第10話 隠されたもの

 リフィーはこのところ執務の合間を縫って、大量に残されたディフィゾイの業務日誌を読み続けていた。事態が事態だけに、引き継ぎがまるでできていないことが懸念事項だったが、几帳面に記されたこれを読めばなんとか把握できそうだとほっとしている。


 ——————やはり真摯に領地や領民と向き合い続けていたみたいだな……昔思っていた彼の印象通りだ……


 むしろリフィーとしては、日誌から垣間見得た父テルフィゾイの旧態依然としたやりようよりも、叔父が積極的に取り入れていった新しい方法に賛同するところだった。

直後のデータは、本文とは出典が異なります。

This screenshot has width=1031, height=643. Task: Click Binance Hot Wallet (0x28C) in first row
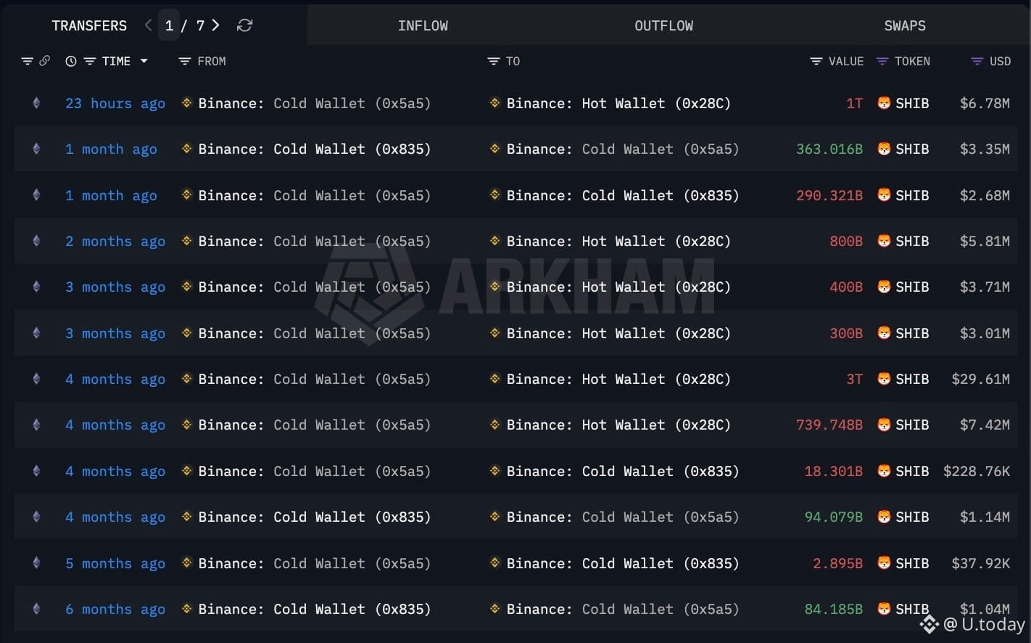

『あの人はこの地に住まう人々の幸せを考えただけよ!』というニレナの叫びは、かなりのところ事実だったのかもしれない。


 彼女もその子どもも、残されていた叔父の服を見ても、領主一家といえども過分に着飾っていたような様子はなかった。むしろ貴族としては、かなり慎ましやかな部類に入るだろう。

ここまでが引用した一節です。